I hoped he would say 'I love you too or I like you or at least thank you for liking me' but he said 'sorry'. A Freaking sorry.

I stared at him wide eyed.. I don't know what to say.. I didn't expect this.. Ever.

Lily is also staring at him and she starts to walk towards us but Albert took her away from us... For that I'm glad. I need to sort this out myself.. I'm not weak.. I was never weak and this 'Love' can't make me weak. This is why I don't want to love... I hated and ignored boys. The boys in my school are better than him because atleast I can give them a piece of mind but him I can't even get him out of my head.

"what do you mean.. Sorry? Don't you like me?" I asked looking straight into his eyes.

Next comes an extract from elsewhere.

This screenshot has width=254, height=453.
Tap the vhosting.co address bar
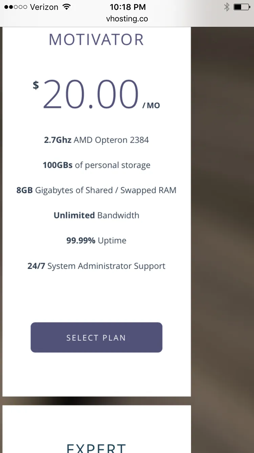click(127, 19)
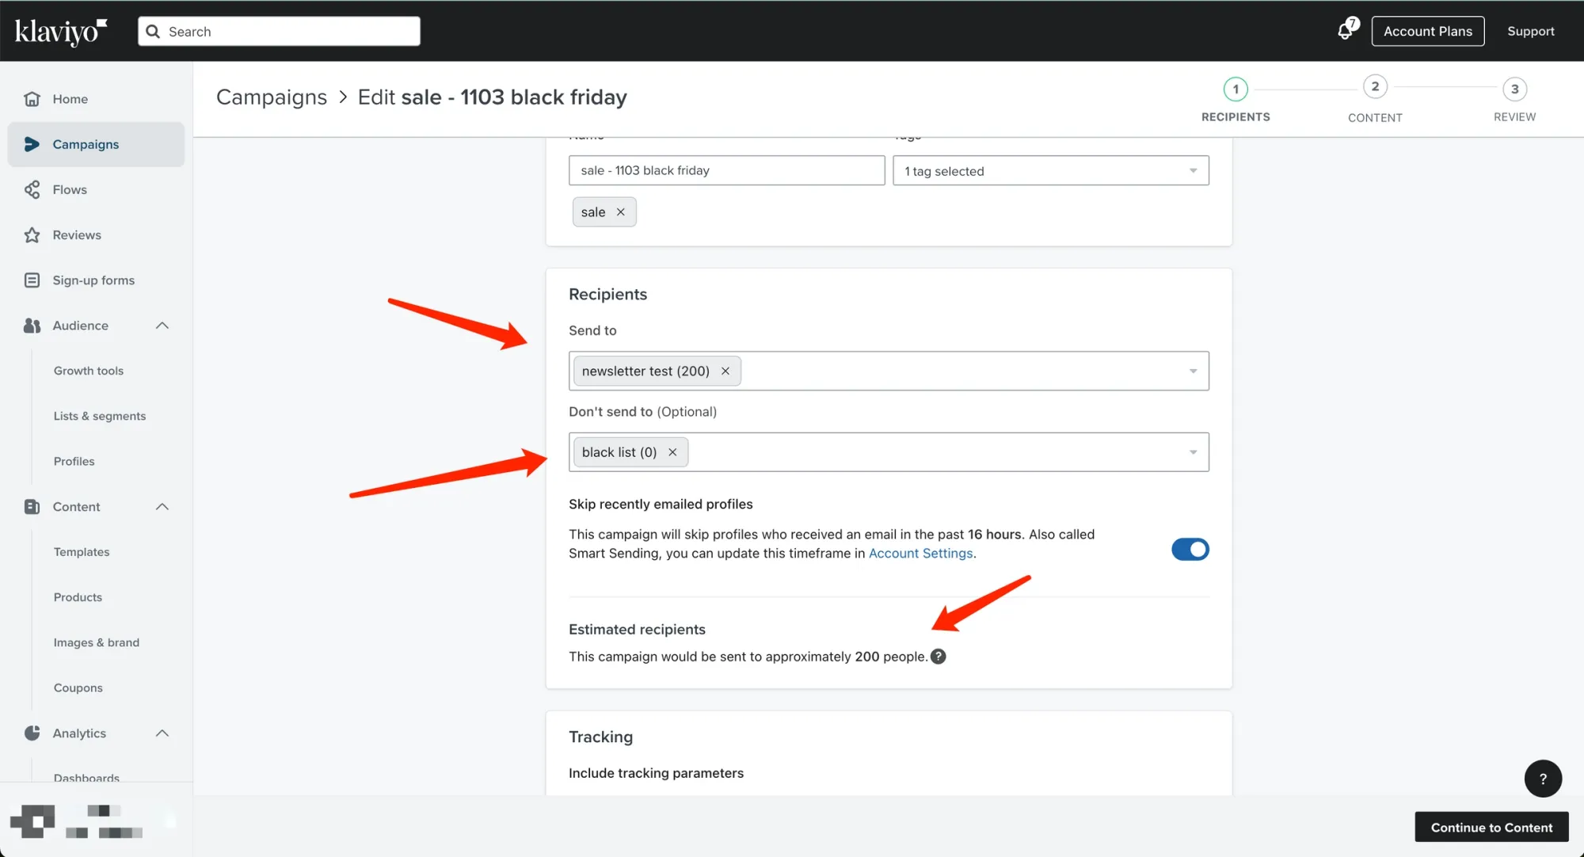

"no... I like you.. I do like you but as a friend. Sorry" he said avoiding my eyes... He is feeling uneasy. Great.. that's what I want... I know he is hiding something otherwise he won't hesitate to reject me directly. I know his personality.

"OK.. So you like me as a friend?" I asked still looking into his eyes and moving a little close to him but he keep on avoiding my gaze

He nodded "y-yes".

"then why are you stuttering?" I asked calmly.

Finally he looked at me wide eyed and sighs "no I'm not -"

I cut him off.. "don't lie to me.. I may not have known you my whole life but in this few months you have become everything to me and I know.. When you are feeling uneasy or when you trying to lie".

"no.. You don't know me. You don't.." he said mostly to himself.. I don't understand.. He had a painful expression which suddenly turned into hard... Then his cold eyes stared at me.

green.. His eyes are green. This is the first time we are this close and the first time I dared to look into his eyes. They are beautiful yet held no emotion. They feel empty.

I'm angry.. Frustrated then I started yelling "then look into my eyes and tell me.. Tell me that you don't love me.. Tell me you don't care about me.. Tell me you never thought of me more than just a friend and tell me..... why can't you love me?" I felt my self breaking from inside as I was saying those words.. When the last word left my mouth it was merely a whisper.

His eyes showed painful expressions once again before masking it with emptiness. He looked straight into me and I know he is gonna lie to me.

"I don't love you" he said without any emotion in those empty eyes.
'Lier' I thought and said it loud.

"lier" I whispered not breaking eye contact but he continues not caring about anything.